►

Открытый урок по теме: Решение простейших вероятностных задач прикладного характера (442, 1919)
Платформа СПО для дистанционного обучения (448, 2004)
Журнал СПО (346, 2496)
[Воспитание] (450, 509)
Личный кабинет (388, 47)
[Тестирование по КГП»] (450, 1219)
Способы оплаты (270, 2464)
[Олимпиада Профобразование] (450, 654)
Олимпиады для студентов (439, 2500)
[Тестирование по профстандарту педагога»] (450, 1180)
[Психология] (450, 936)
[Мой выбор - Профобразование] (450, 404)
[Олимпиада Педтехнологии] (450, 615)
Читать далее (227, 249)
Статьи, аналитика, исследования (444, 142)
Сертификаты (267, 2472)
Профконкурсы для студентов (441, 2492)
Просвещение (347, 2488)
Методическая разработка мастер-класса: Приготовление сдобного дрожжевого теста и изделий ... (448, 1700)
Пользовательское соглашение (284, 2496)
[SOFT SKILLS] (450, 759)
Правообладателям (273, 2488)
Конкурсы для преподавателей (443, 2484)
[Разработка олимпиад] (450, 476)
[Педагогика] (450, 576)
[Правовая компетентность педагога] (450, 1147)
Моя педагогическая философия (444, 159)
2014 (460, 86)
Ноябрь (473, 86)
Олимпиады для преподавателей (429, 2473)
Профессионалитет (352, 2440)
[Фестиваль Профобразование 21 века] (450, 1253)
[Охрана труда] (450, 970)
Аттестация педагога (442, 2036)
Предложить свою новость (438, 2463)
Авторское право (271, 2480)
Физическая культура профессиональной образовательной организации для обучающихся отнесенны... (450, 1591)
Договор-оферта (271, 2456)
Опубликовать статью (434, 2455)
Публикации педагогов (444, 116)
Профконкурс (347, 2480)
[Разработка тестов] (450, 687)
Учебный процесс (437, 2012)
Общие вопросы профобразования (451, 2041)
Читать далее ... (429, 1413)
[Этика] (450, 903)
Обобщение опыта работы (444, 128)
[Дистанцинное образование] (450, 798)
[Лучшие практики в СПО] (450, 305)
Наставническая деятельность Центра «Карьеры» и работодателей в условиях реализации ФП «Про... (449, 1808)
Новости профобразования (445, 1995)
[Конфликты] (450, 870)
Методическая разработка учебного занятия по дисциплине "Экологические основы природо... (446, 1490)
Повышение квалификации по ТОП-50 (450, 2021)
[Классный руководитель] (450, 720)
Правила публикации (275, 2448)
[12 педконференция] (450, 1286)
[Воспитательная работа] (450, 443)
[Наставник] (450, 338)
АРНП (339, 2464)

◄

* _What to produce_: Please output only the lines from the first line of the entries through the line with "Читать далее (227, 249)", both included, exactly as written.

* _The completed task_:
Открытый урок по теме: Решение простейших вероятностных задач прикладного характера (442, 1919)
Платформа СПО для дистанционного обучения (448, 2004)
Журнал СПО (346, 2496)
[Воспитание] (450, 509)
Личный кабинет (388, 47)
[Тестирование по КГП»] (450, 1219)
Способы оплаты (270, 2464)
[Олимпиада Профобразование] (450, 654)
Олимпиады для студентов (439, 2500)
[Тестирование по профстандарту педагога»] (450, 1180)
[Психология] (450, 936)
[Мой выбор - Профобразование] (450, 404)
[Олимпиада Педтехнологии] (450, 615)
Читать далее (227, 249)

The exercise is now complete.